The Wizard of Oz (1982 film)
||This article possibly contains original research. (May 2013)|
|The Wizard of Oz
Screenshot of The Wizard of Oz anime, featuring the four main characters
|Directed by||Fumihiko Takayama|
|Written by||Yoshimitsu Banno
|Music by||Joe Hisaishi
|Distributed by||TV Tokyo (Japan)
New Hope Entertainment (North America)
|Release dates||October 6, 1982 (North America)
|Running time||78 minutes|
|Box office||$612,300 (North America)|
The Wizard of Oz (オズの魔法使い Ozu no Mahōtsukai?) is a 1982 Japanese anime feature film directed by Fumihiko Takayama, from a screenplay by Yoshimitsu Banno and Akira Miyazaki, which is based on the 1900 children's novel by L. Frank Baum, produced by Yoshimitsu Banno and Katsumi Ueno for Toho Co., Ltd.
Original Japanese cast
- Mari Okamoto - Dorothy Gale 
- Kotobuki Hizuru - Scarecrow
- Masashi Amenomori - Cowardly Lion
- Jōji Yanami - Tinman
- Naoki Tatsuta - Uncle Henry
- Taeko Nakanishi - Aunt Em and Servant
- Miyoko Asō - The Good Witch of the North
- Kaori Kishi - The Wicked Witch of the West
- Kazuo Kumakura - Oz the Great
- Kumiko Takizawa - Glinda, the Good Witch of the South
- Shohei Matsubara - Toto the Dog
- Motomu Kiyokawa - Soldier
- Toshiyuki Yamamoto - Boss of the monkeys
English Dubbing cast
- Aileen Quinn - Dorothy Gale
- Lorne Greene - Wizard of Oz
- Billy Van - Scarecrow
- John Stocker - Tinman
- Thick Wilson - Cowardly Lion
- Elizabeth Hanna - The Good Witch of the North, Jellia Jamb, The Wicked Witch of the West
- Wendy Thatcher - Glinda, the Good Witch of the South
Relation to others
The film is known for staying particularly close to the novel, its primary elimination being the journey to Glinda, which is only now slightly less of a deus ex machina than in the MGM version. Also borrowed from that version are the red "magic shoes" rather than the silver shoes of Baum's text (although the movie when first released included the silver shoes and was changed later for people who were used to the MGM film). Some familiarity with the later books is clear, as the houses are the same two-chimneyed domes found in the artwork of John R. Neill, who never illustrated the first Oz book. It is one of the rare films to depict the various forms the Wizard appears to each of the travelers, such as the Beautiful-Winged Lady (shown to be a puppet rather than the Wizard in a costume, as in the book), the Terrible Beast (looking like an ordinary rhinoceros) and the Ball of Fire.
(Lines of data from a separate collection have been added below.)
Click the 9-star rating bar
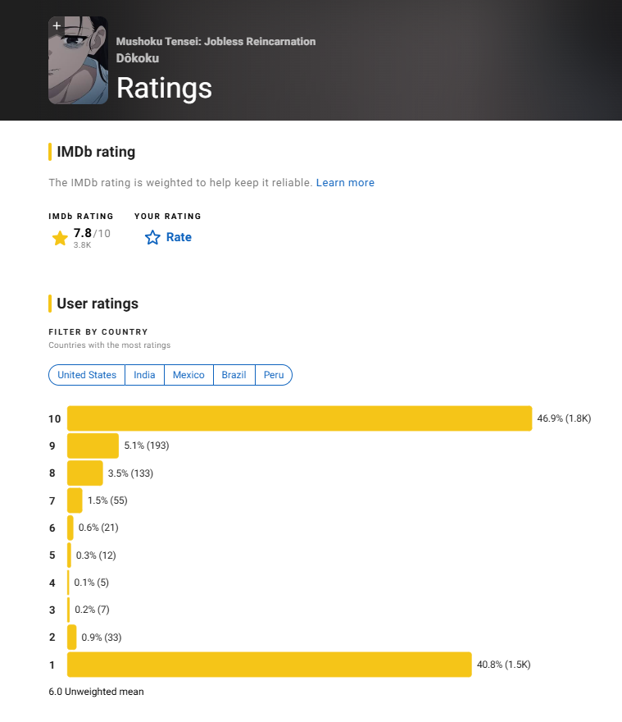 [93, 446]
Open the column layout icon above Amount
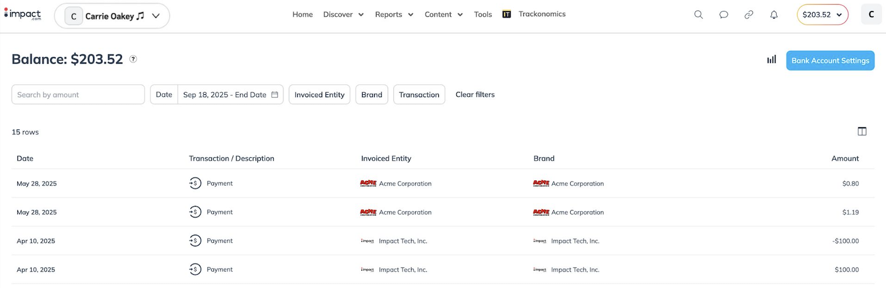886x288 pixels. pyautogui.click(x=862, y=131)
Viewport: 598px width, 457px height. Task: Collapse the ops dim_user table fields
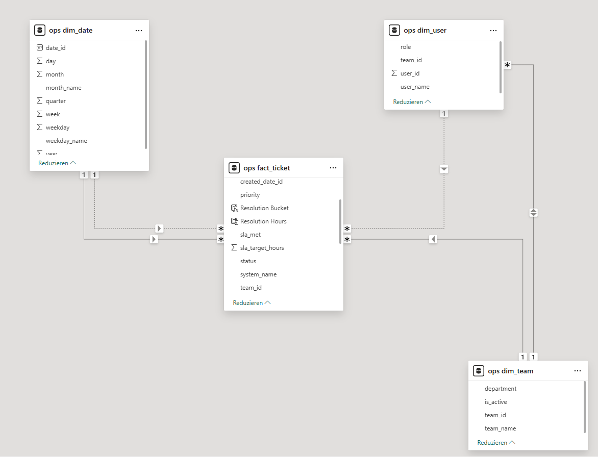coord(411,102)
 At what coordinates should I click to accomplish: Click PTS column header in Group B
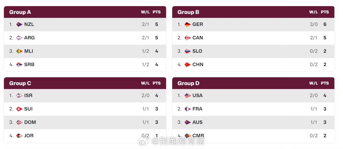tap(325, 12)
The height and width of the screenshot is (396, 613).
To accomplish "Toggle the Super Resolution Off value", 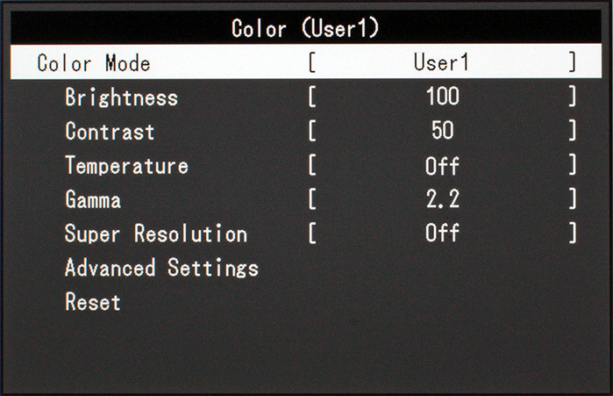I will pos(442,233).
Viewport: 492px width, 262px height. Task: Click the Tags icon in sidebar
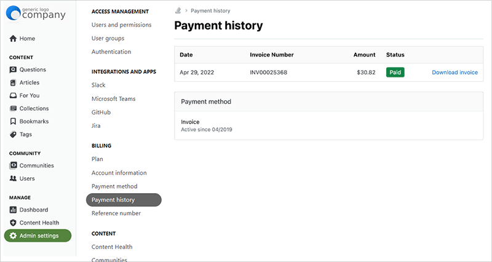point(13,134)
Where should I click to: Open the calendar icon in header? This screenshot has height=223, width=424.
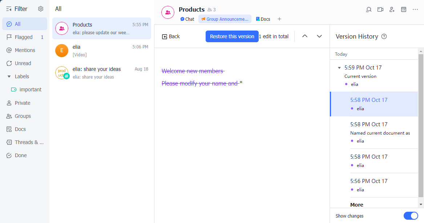[404, 9]
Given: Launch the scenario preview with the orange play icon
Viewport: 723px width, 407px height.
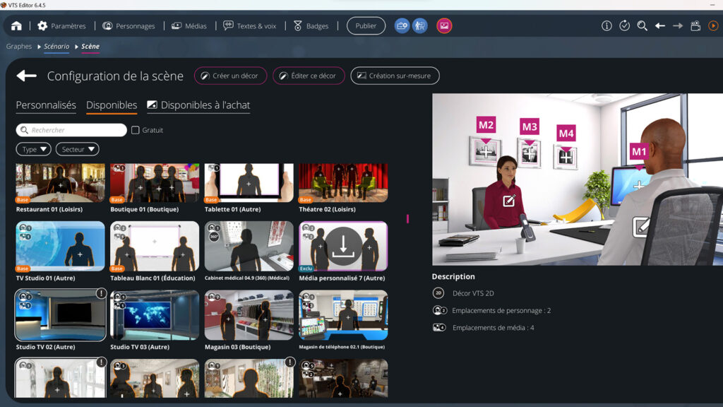Looking at the screenshot, I should pos(712,25).
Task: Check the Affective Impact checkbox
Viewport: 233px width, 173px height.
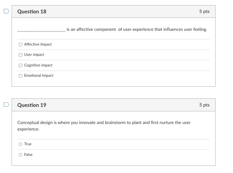Action: tap(20, 45)
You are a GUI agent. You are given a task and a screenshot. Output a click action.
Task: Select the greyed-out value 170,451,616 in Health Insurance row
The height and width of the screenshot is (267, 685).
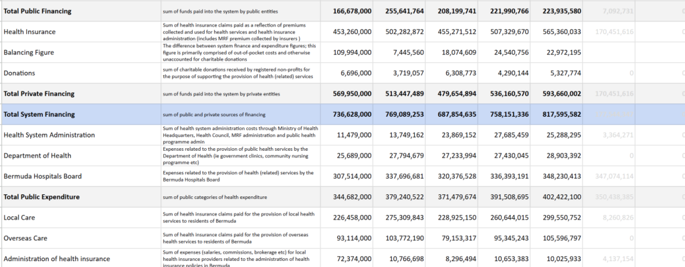click(614, 31)
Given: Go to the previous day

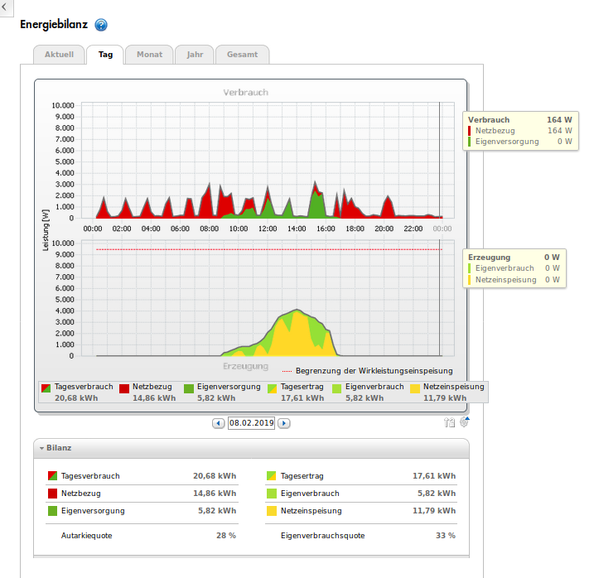Looking at the screenshot, I should pyautogui.click(x=219, y=423).
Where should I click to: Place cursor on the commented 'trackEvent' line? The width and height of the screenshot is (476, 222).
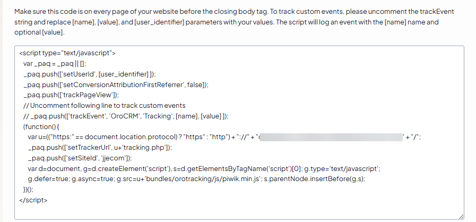point(126,116)
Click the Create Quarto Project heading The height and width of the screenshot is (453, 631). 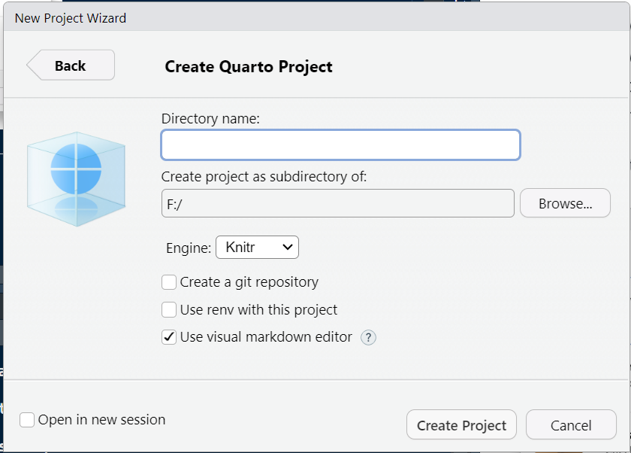(249, 66)
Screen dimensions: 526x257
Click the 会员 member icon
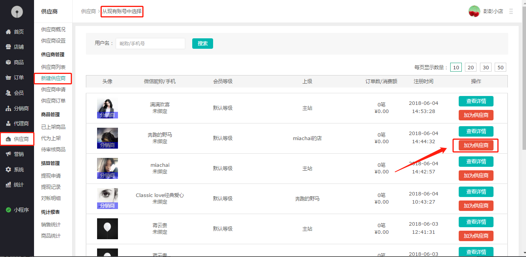(x=8, y=93)
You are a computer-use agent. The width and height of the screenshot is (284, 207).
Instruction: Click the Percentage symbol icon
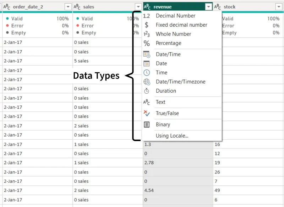147,43
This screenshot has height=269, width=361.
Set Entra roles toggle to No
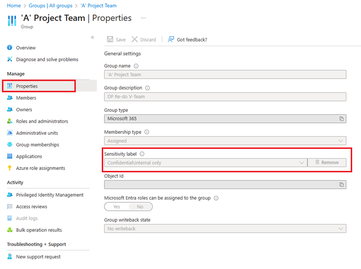point(140,207)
Unlike most anime, it was first released in the United States; the English dialogue was recorded first and released in North America on October 6, 1982, and the Japanese-dubbed version was not released in Japan until 1986. The English version of this film was edited by Johann Lowenberg and produced and directed by John Danylkiw appeared on television in the United States in 1982. Alan L. Gleitsman was the executive producer of Alan Enterprises, which did the English dub for the North American release. New Hope Entertainment was also involved in producing the English dubbed version. It was distributed in English-speaking countries and territories, including the United States and Canada, by Paramount Pictures.
Although this movie is in no way related to the 1986 anime TV series produced by Panmedia outside of having the same source material, the fact that the movie was released in Japan in the same year that the TV series was first broadcast (and that both this film and the TV series were released in English in the U.S. and Canada) sometimes leads to the two works being confused. But despite that however, some information say that this film was actually originally released in Japan in 1982 and in North America later on, in 1983 for television, considering that the Japanese dialogue was recorded first, but might have been either released on that same year, or delayed until 1986.
- "Someone is waiting for me" (だれかが私を待っている, Dare ka ga watashi o matte iru) (Main theme) (Singer: Mitsuko Horie)
- "It's Strictly Up to You" (Main theme)
- "I Dream of Home"
- "A Wizard of a Day"
- This anime film was originally shown at the Cannes Film Festival, but did not have a regular run in U.S. theatres. The only film version of the novel to have had a regular release in U.S. theatres is the classic 1939 Judy Garland version.
- In the 1980s, a re-edited version of the film was released in Czechoslovakia. The film was dubbed into the Slovak language except for the songs, which were performed by Japanese singers (original Japanese music version). Some other produced foreign dubs such as the Italian and Greek versions also had this premise edit as well.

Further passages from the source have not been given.